The third-page has thirteen speech balloons.  Of those thirteen speech balloons, ten of them have been moved, or otherwise changed. Typically, they have been moved a substantial distance!

I’ll go frame-by-frame and mention other specific changes:

Frame 1:  Material was added to the top and bottom.  On the top, roughly twenty percent was added, and a small amount was added to the bottom.  A small cloud-formation is added, and the material at the bottom was all extended — a shoe was added that was not in the original.  A little was cropped from the right.  Rusty’s speech-balloon was apparently kept the same, but the other two were moved.

Frame 2:  The proportions were dramatically changed.  Material was added to the top (nothing new drawn), and the bottom was extended, with a noticeable new chunk added to the “bottom” of Rusty’s jacket.  The speech balloon was moved upward.

Frame 3:  A little was cropped from the right of the frame.  The frame was extended upward and downward.  A little of the drawing was changed because of the fact that both speech balloons were moved. The bottom of the panel was extended with a little bit of new drawing.

Frame 4:  The original frame was very slightly horizontal in format.  In the printed third-page, it is significantly vertical.  The drawing has been extended on the bottom and slightly changed elsewhere.  Both speech balloons have been moved upward significantly.

Frame 5:  This frame was dropped.

Frame 6:  Part of my printed version of this frame is torn away.  However, the drawing has been extended downward, and other material has been changed (added) because the speech balloons have been moved upward.

Well, there are three more frames, but at the moment I am not going to go into the modifications on those.

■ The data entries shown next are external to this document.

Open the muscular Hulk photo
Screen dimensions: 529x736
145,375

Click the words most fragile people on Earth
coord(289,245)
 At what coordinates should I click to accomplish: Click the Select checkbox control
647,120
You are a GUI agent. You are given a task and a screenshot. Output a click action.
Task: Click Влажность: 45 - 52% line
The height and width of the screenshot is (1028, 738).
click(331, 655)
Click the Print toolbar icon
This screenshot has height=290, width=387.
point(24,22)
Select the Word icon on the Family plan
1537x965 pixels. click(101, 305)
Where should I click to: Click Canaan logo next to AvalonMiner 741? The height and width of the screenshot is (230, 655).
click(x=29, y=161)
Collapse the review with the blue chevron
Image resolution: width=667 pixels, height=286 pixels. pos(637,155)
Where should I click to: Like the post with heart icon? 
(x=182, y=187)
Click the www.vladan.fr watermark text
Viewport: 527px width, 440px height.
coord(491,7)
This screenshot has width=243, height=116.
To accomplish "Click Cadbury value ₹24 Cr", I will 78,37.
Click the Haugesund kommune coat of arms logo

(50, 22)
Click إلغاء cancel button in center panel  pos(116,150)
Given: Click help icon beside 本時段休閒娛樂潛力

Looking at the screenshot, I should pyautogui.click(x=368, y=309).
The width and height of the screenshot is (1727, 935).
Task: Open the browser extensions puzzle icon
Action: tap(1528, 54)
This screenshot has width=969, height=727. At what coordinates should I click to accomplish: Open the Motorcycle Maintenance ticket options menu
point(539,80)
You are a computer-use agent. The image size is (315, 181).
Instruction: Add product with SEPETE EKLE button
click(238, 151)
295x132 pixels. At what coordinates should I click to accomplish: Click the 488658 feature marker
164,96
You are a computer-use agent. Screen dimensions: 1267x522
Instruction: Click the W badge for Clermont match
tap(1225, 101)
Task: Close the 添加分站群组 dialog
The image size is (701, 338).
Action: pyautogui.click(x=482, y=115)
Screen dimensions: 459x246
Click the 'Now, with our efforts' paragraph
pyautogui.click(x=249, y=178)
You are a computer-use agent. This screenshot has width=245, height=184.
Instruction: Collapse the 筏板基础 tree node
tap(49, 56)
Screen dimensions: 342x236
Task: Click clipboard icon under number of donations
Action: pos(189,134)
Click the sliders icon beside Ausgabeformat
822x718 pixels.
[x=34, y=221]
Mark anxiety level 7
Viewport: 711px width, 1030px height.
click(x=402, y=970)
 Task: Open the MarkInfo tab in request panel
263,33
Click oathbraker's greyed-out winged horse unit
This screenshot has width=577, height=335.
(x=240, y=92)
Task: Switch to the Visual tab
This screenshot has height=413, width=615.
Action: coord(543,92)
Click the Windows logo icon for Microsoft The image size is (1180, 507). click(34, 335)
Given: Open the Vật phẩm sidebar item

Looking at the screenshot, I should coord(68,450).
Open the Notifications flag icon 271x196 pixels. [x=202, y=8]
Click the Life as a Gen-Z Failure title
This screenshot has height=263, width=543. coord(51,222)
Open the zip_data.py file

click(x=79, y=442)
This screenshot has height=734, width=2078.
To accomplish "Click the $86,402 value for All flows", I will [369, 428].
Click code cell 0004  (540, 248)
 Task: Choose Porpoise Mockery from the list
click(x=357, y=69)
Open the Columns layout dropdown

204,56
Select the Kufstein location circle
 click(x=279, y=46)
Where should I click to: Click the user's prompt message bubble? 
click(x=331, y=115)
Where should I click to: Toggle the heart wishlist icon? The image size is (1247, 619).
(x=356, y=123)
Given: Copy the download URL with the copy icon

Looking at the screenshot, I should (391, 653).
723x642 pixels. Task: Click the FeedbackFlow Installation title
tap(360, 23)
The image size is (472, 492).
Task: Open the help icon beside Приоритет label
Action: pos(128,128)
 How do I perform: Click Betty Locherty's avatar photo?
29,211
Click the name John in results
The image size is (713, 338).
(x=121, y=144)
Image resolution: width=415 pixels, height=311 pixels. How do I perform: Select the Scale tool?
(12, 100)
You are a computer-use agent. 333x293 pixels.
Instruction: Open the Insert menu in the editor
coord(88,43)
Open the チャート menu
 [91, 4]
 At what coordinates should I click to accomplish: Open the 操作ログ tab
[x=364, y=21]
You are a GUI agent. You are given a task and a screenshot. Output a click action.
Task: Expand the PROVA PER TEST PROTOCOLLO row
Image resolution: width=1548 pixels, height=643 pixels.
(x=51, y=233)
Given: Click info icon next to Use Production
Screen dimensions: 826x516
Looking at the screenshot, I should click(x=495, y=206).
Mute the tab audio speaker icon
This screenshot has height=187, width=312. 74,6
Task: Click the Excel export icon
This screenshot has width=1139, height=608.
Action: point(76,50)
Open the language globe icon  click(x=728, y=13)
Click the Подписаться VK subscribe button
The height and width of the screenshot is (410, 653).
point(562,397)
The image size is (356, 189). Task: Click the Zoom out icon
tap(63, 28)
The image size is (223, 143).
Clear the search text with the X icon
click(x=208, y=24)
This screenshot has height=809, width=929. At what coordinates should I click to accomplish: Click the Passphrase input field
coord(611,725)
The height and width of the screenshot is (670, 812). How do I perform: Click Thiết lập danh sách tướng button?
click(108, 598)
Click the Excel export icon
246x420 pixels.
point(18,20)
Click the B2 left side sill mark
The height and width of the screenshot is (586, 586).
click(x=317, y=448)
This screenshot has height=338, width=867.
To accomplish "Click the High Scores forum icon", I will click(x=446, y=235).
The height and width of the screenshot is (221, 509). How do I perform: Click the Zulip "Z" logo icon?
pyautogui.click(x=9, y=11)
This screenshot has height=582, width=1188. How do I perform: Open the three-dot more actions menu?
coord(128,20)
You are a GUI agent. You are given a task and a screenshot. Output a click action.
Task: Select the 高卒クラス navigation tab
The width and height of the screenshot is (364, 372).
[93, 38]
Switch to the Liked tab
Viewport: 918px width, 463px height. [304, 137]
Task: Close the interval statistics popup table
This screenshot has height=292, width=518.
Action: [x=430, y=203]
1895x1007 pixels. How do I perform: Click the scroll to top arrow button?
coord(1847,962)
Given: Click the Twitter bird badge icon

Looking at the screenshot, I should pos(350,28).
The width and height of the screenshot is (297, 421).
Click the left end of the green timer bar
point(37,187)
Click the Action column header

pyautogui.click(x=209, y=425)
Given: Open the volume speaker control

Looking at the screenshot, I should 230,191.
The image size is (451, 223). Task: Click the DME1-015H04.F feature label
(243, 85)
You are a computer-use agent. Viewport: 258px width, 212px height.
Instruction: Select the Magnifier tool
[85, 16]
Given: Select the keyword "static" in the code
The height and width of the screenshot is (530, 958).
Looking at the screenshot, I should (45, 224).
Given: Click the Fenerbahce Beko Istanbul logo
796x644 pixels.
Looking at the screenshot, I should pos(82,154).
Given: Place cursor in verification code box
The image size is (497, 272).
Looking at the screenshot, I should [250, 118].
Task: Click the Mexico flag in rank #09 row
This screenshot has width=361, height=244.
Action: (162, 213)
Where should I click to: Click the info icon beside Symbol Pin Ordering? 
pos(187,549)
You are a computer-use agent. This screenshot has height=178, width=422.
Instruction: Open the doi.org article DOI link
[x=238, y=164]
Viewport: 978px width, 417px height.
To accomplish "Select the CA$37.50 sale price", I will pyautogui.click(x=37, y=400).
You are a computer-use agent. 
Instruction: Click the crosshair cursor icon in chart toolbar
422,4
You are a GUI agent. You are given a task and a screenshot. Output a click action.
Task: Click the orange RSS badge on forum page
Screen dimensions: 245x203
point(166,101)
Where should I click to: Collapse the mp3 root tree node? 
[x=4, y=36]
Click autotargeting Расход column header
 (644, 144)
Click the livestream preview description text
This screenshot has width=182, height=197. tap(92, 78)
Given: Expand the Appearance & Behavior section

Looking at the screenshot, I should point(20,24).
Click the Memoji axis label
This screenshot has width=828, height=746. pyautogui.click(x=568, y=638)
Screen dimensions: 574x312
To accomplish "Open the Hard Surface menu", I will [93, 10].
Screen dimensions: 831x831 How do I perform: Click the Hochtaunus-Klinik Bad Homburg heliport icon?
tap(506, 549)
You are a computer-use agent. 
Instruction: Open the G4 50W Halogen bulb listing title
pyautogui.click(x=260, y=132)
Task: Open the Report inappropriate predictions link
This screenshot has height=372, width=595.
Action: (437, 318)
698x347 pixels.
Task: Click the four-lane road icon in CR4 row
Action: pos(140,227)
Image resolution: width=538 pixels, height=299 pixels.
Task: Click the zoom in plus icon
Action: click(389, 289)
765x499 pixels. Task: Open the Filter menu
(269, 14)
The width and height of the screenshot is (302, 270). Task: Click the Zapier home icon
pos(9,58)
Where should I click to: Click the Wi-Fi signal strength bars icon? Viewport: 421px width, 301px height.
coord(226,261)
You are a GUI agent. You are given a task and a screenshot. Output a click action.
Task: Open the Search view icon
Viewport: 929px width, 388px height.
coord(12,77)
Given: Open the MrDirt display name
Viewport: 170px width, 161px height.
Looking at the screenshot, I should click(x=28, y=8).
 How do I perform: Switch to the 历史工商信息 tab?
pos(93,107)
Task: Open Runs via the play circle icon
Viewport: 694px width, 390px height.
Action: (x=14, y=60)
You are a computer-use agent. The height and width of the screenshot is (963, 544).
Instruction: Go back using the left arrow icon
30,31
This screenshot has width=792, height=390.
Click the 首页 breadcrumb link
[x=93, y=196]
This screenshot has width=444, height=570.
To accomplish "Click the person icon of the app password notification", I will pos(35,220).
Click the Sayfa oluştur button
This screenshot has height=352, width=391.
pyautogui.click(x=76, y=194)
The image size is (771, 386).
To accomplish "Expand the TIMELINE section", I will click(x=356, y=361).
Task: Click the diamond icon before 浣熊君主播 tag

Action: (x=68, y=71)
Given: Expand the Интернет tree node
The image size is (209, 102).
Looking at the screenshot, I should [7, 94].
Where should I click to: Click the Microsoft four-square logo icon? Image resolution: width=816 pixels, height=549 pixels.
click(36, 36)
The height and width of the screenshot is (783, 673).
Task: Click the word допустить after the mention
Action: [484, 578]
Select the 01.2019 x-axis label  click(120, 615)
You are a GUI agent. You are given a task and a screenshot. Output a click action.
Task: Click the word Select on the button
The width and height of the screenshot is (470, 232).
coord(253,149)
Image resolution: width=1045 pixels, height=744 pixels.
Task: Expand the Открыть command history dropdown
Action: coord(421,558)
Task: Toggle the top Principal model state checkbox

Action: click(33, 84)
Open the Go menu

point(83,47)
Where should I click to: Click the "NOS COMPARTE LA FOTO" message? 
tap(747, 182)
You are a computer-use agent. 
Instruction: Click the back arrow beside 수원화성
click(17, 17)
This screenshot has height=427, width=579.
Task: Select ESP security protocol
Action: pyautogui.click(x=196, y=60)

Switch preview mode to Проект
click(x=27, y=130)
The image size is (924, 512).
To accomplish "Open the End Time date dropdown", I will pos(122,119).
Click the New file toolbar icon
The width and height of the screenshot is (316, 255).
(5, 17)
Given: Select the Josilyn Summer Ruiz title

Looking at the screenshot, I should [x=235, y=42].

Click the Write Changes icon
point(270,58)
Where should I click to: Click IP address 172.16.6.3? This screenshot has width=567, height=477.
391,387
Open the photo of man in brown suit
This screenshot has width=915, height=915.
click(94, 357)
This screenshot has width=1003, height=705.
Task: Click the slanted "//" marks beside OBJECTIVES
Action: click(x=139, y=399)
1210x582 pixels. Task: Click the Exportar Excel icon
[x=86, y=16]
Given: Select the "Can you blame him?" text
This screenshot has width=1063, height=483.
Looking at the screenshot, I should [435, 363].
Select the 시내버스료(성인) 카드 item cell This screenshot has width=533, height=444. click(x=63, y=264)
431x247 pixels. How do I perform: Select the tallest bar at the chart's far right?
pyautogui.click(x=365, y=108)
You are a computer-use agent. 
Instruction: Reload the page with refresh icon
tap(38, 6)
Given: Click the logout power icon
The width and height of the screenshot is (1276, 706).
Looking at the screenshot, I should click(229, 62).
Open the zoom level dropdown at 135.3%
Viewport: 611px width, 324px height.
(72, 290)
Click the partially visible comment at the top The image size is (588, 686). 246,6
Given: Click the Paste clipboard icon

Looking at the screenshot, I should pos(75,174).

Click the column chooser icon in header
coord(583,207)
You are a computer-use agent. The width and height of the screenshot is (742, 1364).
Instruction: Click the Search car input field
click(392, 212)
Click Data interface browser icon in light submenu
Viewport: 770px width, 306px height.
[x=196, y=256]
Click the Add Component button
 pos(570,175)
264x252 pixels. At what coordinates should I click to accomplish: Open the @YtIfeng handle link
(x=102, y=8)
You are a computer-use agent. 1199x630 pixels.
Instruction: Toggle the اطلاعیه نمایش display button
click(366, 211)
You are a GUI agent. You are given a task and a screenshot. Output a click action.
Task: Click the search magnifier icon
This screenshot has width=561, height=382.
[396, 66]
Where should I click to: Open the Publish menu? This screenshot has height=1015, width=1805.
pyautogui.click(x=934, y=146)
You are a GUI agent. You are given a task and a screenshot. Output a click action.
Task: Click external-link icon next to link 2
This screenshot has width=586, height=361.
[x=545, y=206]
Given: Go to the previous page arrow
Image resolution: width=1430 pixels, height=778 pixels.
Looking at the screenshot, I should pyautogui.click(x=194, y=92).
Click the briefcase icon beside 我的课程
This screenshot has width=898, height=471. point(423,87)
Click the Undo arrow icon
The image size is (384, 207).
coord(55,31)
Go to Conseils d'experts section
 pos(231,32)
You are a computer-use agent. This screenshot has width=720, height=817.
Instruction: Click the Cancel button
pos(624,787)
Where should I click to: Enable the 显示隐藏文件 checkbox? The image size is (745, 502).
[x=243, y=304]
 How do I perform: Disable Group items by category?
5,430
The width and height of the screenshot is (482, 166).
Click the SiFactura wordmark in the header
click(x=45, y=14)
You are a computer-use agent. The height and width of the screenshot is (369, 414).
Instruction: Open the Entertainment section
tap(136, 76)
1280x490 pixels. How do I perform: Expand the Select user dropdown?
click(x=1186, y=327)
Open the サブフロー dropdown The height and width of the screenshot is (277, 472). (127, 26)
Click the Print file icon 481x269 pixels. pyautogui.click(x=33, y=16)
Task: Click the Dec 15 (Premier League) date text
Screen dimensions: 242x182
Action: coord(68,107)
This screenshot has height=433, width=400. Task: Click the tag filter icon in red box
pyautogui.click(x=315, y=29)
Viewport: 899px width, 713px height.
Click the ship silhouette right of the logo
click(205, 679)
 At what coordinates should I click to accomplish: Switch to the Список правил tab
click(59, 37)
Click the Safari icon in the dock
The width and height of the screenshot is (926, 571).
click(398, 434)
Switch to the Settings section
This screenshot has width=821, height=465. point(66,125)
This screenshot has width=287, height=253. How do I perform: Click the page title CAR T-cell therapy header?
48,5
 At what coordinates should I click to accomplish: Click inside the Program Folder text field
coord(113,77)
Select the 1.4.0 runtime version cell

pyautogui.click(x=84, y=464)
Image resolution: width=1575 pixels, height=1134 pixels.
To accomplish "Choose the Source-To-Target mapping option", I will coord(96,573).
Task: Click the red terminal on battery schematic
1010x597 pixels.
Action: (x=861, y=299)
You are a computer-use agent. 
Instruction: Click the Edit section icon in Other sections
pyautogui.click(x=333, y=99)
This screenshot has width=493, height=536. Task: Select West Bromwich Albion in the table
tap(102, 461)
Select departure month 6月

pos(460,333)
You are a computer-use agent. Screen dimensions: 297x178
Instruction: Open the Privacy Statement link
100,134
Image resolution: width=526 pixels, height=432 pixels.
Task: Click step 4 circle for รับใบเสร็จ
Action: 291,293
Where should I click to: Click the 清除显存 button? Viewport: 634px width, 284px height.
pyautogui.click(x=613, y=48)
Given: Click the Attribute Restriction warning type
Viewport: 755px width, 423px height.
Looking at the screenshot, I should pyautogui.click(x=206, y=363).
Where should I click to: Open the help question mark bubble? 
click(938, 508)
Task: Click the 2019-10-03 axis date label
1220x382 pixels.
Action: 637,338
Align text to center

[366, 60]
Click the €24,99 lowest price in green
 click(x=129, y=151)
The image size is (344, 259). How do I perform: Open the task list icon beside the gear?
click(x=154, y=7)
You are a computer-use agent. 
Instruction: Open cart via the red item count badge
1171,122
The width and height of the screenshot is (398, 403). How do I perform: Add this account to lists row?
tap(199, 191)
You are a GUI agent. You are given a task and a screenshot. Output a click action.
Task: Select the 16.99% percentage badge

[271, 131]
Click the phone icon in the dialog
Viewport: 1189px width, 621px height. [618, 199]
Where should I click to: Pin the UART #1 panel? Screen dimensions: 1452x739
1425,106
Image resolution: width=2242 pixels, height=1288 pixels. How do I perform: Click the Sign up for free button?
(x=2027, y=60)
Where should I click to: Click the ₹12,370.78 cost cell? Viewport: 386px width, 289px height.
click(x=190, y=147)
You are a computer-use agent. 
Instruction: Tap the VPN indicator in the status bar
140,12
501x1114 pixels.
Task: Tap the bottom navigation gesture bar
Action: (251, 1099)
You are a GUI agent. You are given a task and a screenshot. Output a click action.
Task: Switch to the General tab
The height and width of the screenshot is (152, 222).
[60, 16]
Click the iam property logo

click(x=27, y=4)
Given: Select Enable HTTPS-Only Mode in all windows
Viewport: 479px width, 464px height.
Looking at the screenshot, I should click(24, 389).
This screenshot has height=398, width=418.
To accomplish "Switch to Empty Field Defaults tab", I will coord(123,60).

Of course, when I talk above about extending frames, and so on, I am talking about proportional modifications, because even with extensions, the frames on the printed version are much shorter than in the original art.

When you start extending the height of the original frames, it further reduces the size of Godwin’s art.  If this is confusing, the following example might make it more clear.  This example is completely made up, just for purposes of illustration — it has no direct relationship to the actual dimensions of the items above.

Okay, if the original frame is four inches tall, and it is reduced (for printing) to two inches tall, everything in the printed image is half the height it is in the original art.  If, however, you add two inches to the top of the original art, and two inches to the bottom, you now have an image that is eight inches tall.  When you reduce that down to two inches tall, the original image is now one-fourth the original size, not one half — because the small two-inch-tall image now includes a bunch of new stuff on the top and bottom.

I think on many of the later strips, the syndicate just dropped the top row.  I’m not sure when that started.  I’ll probably get into that in future posts.